Whether the c-Jun N-terminal kinase (JNK) pathway mediates apoptosis in sepsis-induced acute lung injury is not known. Here we investigated the effect of JNK inhibition in a rat model of sepsis-induced lung injury, and assessed expression of JNK and endoplasmic reticulum stress-related proteins.

METHODS

Sepsis was established by cecal ligation and puncture (CLP) in 48 male Sprague-Dawley rats. 32 additional rats underwent sham surgery. 24 CLP rats and 24 sham rats received tail vein injection of 30 mg/kg SP600125. The rest received saline injection. At 6, 12 and 24 h after surgery, blood, bronchoalveolar lavage fluid (BALF) and lung tissue were collected. p-JNK, XBP-1, ATF-4 and CHOP levels of the lung tissue were measured by western blot; and the JNK mRNA levels were measured by qPCR.

RESULTS

The W/D ratios of lungs in the CLP group were significantly higher than those in the sham group, but lower those in the CLP+JNK inhibitor group (P<0.05). TUNEL staining revealed significantly more apoptotic cells in the lungs of the CLP group than the sham group, and in the CLP+JNK inhibitor group the apoptotic index was significantly reduced (P<0.05).

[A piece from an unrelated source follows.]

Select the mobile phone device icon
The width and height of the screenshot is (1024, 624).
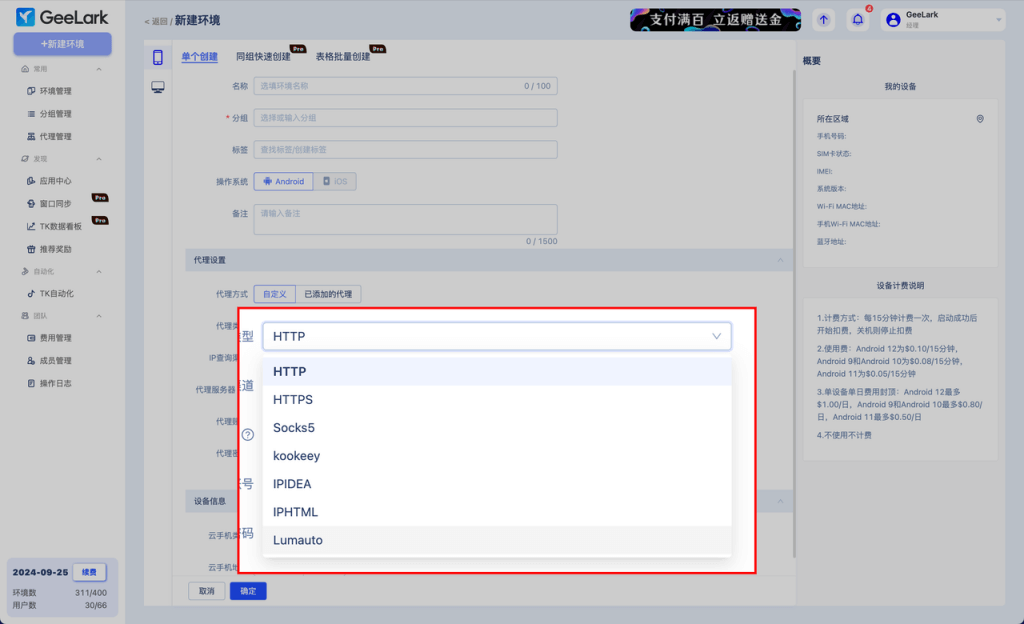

XBP-1, ATF-4, CHOP and p-JNK protein levels and JNK mRNA levels were significantly elevated in the CLP group (P<0.05), but significantly ameliorated in the CLP+JNK inhibitor group (P<0.05).

CONCLUSIONS

Inhibition of the JNK signaling pathway mitigates sepsis-induced lung injury. Our results suggest that JNK signaling promotes endoplasmic reticulum stress and thus apoptosis in sepsis-induced lung injury.